Last week I was a coach for the Idea Lab for the semifinalists in the University of San Diego’s Social Innovation Challenge. In this Idea Lab, the semifinalists were preparing their pitches for the finals. A few brave individuals even presented their rough 60 second pitches to the audience. One of the ideas was to start a semi-professional soccer team in Yuma, Arizona. Yes, the same infamous border town that I described in my other post on difficult conversations. In his pitch, he described Yuma as a border town citing demographic statistics such as the proportion of Hispanics and the unemployment rates there. Most of the feedback that he received from the audience was about how he should reword his description in a politically correct fashion so he doesn’t offend people. After the event, I was chatting with him about his project and specifically wanted to know about his reaction to the feedback that he received. His response was that he was just describing the place and it was not to offend anyone. He believed that the data he provided has the capacity to create a sense of urgency and help funders understand the importance of his project. Which I think is reasonable. Especially given that he is on the ground, engaging to change the dismal reality there.

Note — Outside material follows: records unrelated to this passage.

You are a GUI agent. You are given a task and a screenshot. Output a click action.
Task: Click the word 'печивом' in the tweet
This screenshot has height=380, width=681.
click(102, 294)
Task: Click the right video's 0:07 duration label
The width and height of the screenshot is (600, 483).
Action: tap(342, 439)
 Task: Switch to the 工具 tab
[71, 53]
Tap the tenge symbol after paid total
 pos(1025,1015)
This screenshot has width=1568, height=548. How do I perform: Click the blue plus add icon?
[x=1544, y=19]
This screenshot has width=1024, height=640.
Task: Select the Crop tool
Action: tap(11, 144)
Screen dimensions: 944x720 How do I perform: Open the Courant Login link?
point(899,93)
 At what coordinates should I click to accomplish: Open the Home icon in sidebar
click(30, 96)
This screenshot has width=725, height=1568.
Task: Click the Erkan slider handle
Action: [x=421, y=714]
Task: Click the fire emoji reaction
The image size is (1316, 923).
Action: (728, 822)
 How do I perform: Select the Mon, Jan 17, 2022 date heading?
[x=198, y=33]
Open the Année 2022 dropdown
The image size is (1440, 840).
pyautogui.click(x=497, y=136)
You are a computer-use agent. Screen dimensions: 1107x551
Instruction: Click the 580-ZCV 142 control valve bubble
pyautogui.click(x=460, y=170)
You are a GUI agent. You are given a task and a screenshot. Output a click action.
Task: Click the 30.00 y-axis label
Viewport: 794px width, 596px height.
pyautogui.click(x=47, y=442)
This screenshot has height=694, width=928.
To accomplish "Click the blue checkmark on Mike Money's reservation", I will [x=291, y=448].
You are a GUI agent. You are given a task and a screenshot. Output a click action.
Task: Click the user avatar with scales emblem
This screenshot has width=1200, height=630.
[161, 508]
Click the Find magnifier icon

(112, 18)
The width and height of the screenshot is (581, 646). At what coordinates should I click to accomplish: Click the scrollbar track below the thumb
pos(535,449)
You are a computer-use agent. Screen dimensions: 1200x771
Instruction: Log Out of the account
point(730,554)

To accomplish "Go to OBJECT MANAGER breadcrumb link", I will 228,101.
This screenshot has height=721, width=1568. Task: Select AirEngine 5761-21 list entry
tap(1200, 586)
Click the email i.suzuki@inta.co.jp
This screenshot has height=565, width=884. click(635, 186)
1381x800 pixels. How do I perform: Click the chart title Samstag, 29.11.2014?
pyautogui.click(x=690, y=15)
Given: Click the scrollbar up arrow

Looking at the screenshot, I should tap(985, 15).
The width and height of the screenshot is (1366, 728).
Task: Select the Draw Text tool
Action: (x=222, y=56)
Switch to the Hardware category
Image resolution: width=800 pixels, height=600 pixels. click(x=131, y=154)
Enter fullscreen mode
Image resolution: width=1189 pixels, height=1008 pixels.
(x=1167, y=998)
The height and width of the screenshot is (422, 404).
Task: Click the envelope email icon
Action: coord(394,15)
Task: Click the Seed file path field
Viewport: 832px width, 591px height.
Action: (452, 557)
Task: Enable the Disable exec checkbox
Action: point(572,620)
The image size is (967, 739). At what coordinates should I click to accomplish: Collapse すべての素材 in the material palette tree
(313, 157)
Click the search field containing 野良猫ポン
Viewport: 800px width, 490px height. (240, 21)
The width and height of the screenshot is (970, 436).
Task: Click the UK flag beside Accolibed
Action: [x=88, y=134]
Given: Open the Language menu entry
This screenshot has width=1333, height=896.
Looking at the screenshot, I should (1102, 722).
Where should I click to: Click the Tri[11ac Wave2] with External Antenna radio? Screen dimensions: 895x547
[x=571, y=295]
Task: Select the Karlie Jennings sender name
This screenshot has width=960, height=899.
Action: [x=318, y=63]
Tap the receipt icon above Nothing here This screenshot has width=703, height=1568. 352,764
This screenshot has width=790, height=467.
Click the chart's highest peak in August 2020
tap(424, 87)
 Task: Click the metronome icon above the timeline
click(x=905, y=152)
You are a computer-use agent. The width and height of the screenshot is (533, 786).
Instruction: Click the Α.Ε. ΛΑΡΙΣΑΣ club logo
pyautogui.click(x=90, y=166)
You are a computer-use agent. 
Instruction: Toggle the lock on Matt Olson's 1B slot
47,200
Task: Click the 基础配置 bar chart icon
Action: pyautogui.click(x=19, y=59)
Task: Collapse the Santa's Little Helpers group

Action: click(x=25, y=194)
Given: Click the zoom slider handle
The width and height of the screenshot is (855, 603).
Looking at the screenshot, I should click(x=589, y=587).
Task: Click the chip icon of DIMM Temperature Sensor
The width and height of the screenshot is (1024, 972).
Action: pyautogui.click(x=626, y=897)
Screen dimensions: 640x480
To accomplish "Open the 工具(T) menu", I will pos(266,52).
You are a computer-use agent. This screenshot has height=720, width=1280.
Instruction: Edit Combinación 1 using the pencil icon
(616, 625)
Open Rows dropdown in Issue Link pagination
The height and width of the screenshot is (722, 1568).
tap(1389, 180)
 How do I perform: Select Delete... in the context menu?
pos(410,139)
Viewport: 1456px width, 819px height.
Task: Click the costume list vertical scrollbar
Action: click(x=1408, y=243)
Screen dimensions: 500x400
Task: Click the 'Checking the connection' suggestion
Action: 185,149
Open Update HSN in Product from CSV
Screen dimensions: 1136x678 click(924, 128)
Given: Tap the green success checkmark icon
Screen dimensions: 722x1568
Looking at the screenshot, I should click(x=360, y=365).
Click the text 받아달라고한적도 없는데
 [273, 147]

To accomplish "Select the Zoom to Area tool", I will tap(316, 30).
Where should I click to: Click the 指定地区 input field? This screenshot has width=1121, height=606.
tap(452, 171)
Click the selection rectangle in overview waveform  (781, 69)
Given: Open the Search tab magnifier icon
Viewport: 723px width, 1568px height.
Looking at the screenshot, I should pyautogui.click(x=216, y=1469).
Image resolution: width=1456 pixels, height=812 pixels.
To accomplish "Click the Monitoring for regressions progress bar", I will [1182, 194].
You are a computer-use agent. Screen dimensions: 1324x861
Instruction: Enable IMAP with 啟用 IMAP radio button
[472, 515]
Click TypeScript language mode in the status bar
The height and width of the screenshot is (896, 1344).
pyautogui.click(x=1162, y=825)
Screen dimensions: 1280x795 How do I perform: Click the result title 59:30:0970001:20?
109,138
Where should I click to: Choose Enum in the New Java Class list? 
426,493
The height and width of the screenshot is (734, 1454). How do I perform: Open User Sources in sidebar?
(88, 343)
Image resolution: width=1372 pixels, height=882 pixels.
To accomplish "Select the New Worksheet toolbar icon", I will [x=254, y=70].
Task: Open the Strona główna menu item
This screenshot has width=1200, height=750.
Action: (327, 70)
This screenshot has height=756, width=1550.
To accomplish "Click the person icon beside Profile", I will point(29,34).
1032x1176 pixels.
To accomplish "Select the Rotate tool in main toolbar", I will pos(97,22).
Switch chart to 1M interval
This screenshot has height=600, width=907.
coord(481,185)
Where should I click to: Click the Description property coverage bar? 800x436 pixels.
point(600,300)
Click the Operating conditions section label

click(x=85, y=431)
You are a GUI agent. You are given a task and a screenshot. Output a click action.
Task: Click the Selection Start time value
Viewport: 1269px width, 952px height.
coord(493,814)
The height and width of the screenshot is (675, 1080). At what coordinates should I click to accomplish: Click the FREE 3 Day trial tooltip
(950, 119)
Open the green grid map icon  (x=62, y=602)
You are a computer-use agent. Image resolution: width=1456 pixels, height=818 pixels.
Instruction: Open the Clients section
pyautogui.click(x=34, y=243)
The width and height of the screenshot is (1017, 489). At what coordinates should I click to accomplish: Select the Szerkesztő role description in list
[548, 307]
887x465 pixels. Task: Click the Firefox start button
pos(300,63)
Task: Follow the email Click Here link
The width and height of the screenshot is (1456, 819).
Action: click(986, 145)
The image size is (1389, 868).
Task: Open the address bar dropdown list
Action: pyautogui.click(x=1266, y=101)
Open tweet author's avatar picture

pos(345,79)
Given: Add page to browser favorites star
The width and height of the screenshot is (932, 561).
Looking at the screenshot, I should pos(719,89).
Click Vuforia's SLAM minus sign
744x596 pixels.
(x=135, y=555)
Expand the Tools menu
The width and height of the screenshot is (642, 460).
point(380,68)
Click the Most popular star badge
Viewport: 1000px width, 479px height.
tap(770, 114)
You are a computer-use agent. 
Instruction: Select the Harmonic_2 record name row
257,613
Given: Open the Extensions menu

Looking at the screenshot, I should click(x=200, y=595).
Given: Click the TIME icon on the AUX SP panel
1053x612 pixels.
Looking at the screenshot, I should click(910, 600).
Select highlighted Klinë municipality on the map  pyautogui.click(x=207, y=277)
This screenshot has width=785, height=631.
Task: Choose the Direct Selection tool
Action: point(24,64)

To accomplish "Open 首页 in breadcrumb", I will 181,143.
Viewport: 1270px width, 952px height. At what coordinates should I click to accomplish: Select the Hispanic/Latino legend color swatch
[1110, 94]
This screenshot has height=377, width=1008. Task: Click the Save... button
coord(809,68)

This exchange set me thinking about how afraid we are to name something so scary like it is Godzilla. If we are so afraid to name something, how can we begin to even tackle it? This is both personal and political. Words are powerful, dangerous and frightening. They form our reality and create worlds. But when we are afraid of words, we are afraid of the world. We fear that naming it means people will judge us and condemn us as a whole. I think the more dangerous fear is that naming something will shine the mirror on us thus exposing us to ourselves. Gandhi and Dr. King did precisely that.
Saying it aloud that the future and relevance of the academy is at stake does not make me less invested in my students or the academy. Saying it aloud that sometimes I wonder if what I do even makes a little difference to the world does not make me less committed ot my profession. It inspires me to find ways to make a difference. Saying it aloud that capitalism was built on colonialism and environmental abuse does not make us utopian hippies. Only then we can find responsible alternatives. Saying it aloud that we have ways to go before we achieve our vision as a just and equitable society does not make us unpatriotic. Saying it aloud that obesity is a problem in our society does not make us tyrants. Saying it aloud that we want to love and be loved does not make us weak. Saying it aloud that we are for gun control does not make us constitution-opposers. Saying it aloud that maybe I cannot have all of it right now does not make any less of a feminist. Saying it aloud that Yuma is a border town with 4.5 times the unemployment rates of national average does not make one racist. That is merely a fact. Condemning them to that fate makes us irresponsible and completely devoid of humanity. Which is why I think the student had it right. He named it with no fear and is making an effort to change it.
BTW, Harry Potter was the only one unafraid to name Voldemort and we all know what happened.